Hansen – Barcia | Determined Third Place
A band of rain hit the area just before the final rounds and turned the perfectly-prepped track into two slick and technical lanes. Hansen hit the quad-quad in race one to get the lead, but Barcia stayed low charged back to the win. Run two was better for Hansen, as he stayed lower and drove forward over every obstacle for the win. The tie-breaking third run came down to mistakes; Barcia spun out of the gate and lost lots of ground, Hansen clanked one of the big jumps in his run and saw his momentum come to a halt, and Barcia came back for the win.
Musquin – Roczen | Determined First & Second Place
The rain seemed to make the biggest difference in the final rounds, as Roczen and Musquin wanted to push the pace without losing control in the conditions. Musquin didn’t seem too fazed by the precipitation, as he charged out of the gate and down the track in run one while Roczen cautiously hopped down the lane. The second race was a bit closer, with Roczen upping his intensity, but Musquin was unstoppable. The Red Bull KTM rider was again unbeaten in every match and earned the overall win, his first on a two-stroke.
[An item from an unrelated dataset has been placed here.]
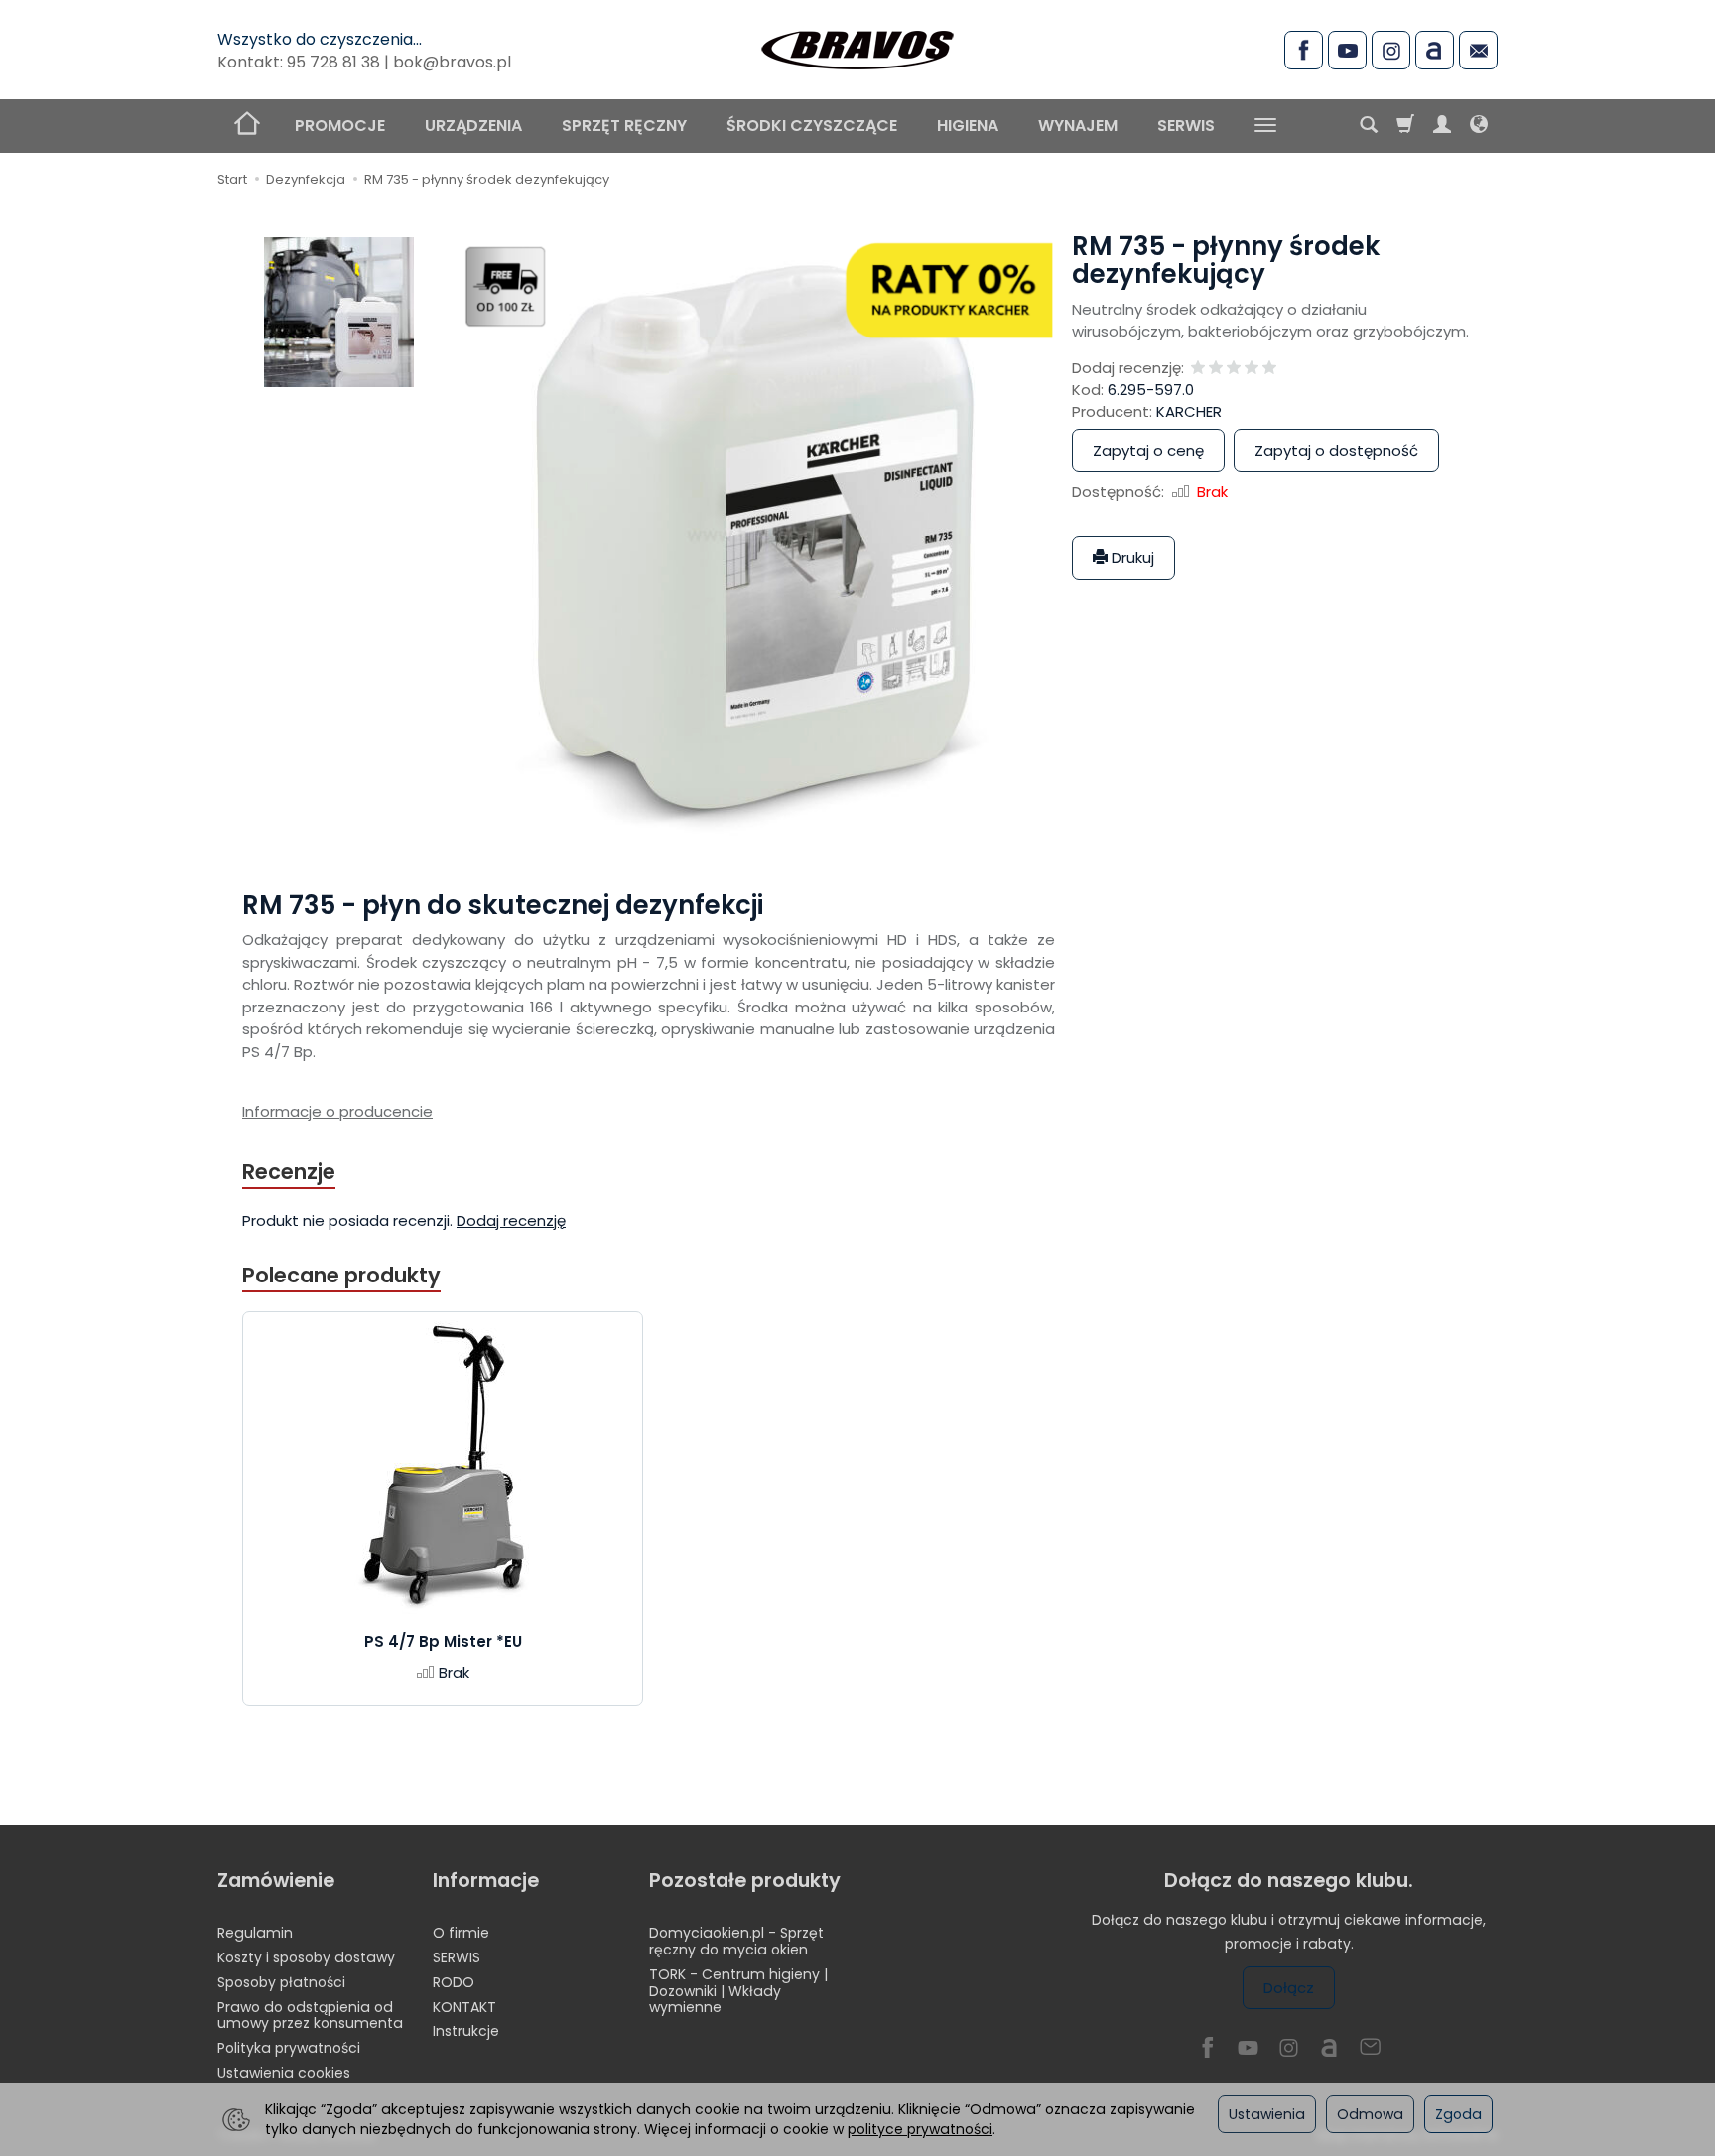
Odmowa (1370, 2114)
Josh Varize – Andy DiBrino
Varize was on the move from the moment the gate dropped in both runs and he earned both wins in a convincing manner.
Ryan Morais – AJ Catanzaro
The whoops were the deciding factor in this match-up. Morais had the early launch in race one, Catanzaro drew even halfway down the track and did a superman over the 80-footer, but Morais pulled back ahead over the rollers. Race two wasn’t as clean for Morais, as a few early mistakes let Catanzaro pull ahead, but the KTM test rider hammered the whoops and won by a wheel.
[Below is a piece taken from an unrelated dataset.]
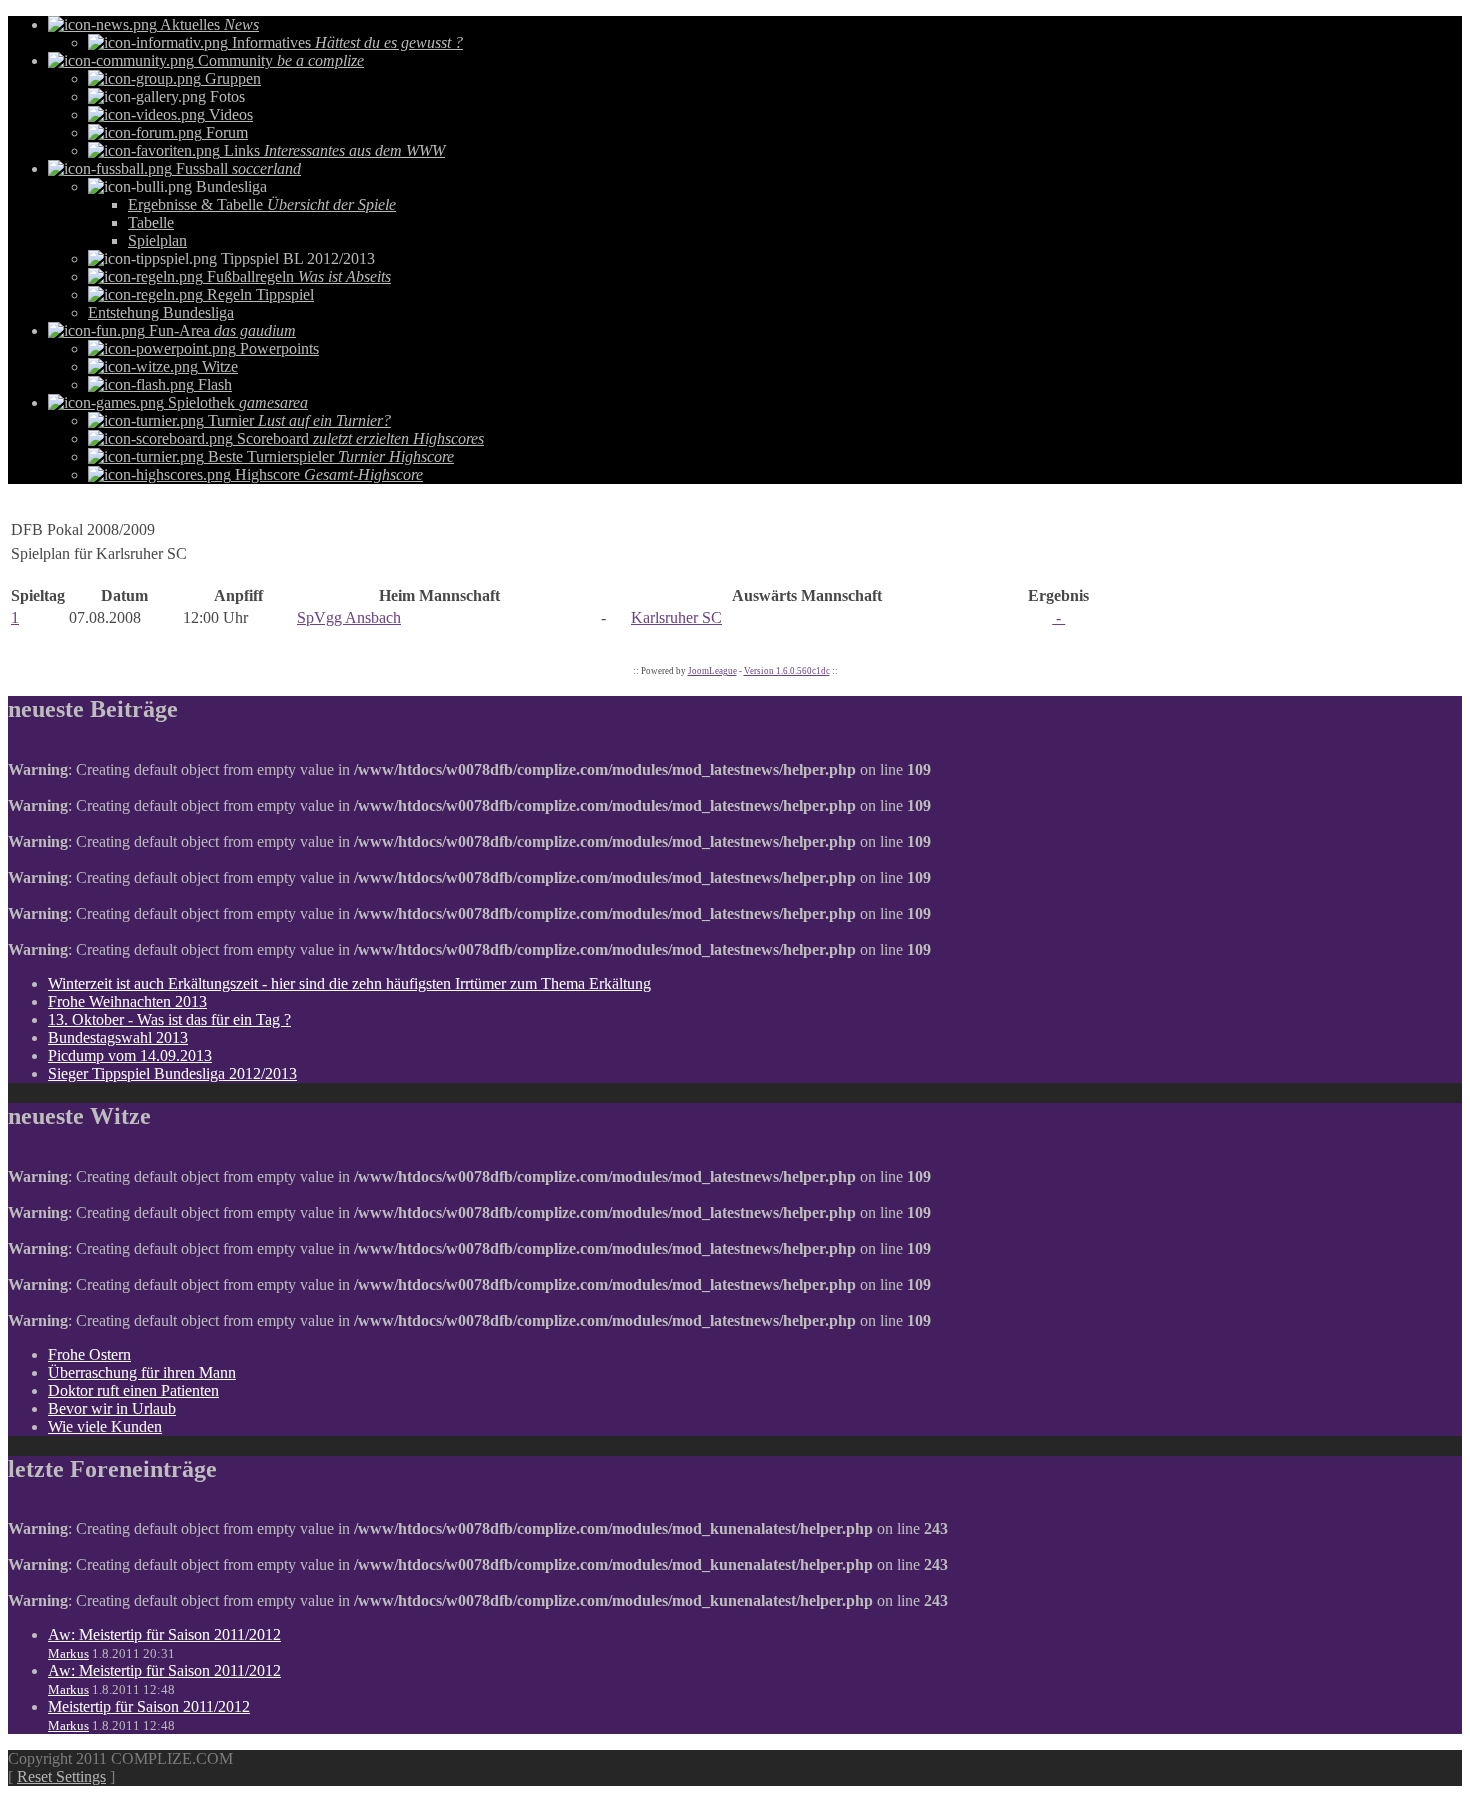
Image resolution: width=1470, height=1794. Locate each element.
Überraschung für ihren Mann (142, 1372)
Derek Kelley – Dominique Thury
The big jump in the middle was a challenge for everyone, but especially the 125 Class. Some mistakes by Kelley leading up the face caused him to back out at the last minute and allowed Thury a clear run to the checkered. Kelley fired back in run two by hucking the leap, grabbing the win, and forcing a third round. The tabletop was the deciding factor in the third run, too, but this time it was Thury who didn’t make it while Kelley kept it pinned for the win and went to the next round.
Dylan Woodcock – Carson Brown
Brown, a past winner at the RBSR and expert on premix burning bikes, bested British rider Woodcock in two runs.
Varize – Morais
This was a race of opposites, with one rider being a 39-year-old father and the other a 19-year-old up and comer, both of whom used different rhythms to get down the track. Varize earned the W in race one, but a big case and spin out allowed Morais get the win and even the score. The third run came down to the final sector of the track, where mistakes by Morais were what Varize needed for the win.
Kelley – Brown
Brown controlled both races from the very start, and although Kelley was noticeable quicker in certain areas, it wasn’t enough to get ahead. Two wins by Brown advanced him to the final round and put Kelley in the bronze medal match.
Kelley – Morais | Determined Third Place
Run one in this matchup was wild from start to finish, as a botched jump by Kelley put Morais ahead and mistake by Morais allowed Kelley the chance to close back in. This one came down to the whoops, where Morais bombed over the tops to get the win. Run two was all Kelley, and it forced a tiebreaker, where Kelley cleared the big jump with ease and earned the win/third place.
Brown – Varize | Determined First & Second Place
Quick reactions by Varize in run one put him ahead until they hit the first rhythm, where Brown went three-three and pulled ahead for the win. Run two was decided a little earlier, as Brown was able to wheel-tap through the very first obstacles, race ahead, and take the win.